__EXERCISE TASK__:
Print every text line of the data below word for word, omitting the pictures.
** START DATASET ENTRIES **
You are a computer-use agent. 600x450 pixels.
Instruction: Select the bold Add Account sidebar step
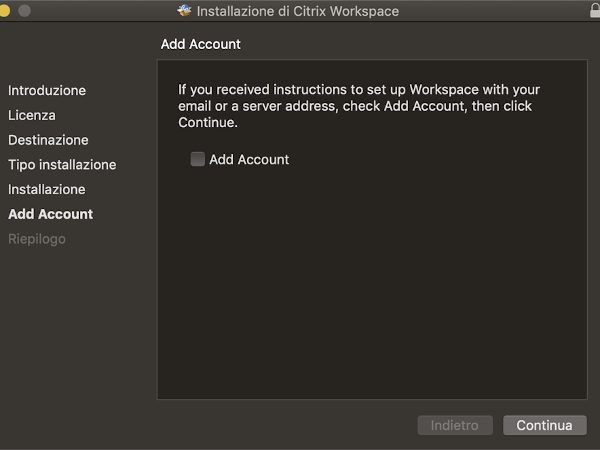coord(51,214)
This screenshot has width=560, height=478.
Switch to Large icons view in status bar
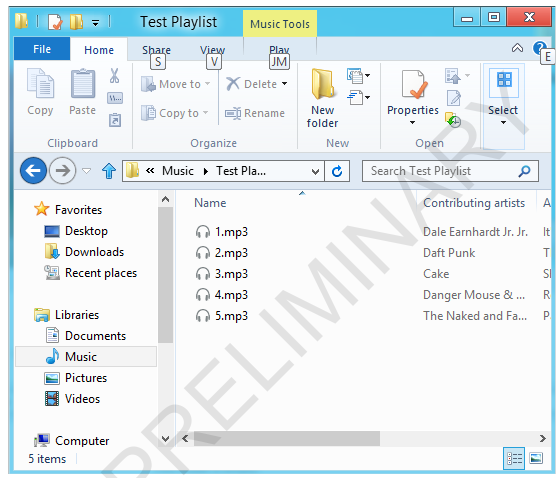click(536, 458)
** END DATASET ENTRIES **
__CORRECT RESPONSE__:
You are a computer-use agent. 600x450 pixels.
Instruction: Select the bold Add Account sidebar step
coord(51,214)
This screenshot has width=560, height=478.
Switch to Large icons view in status bar
click(536, 458)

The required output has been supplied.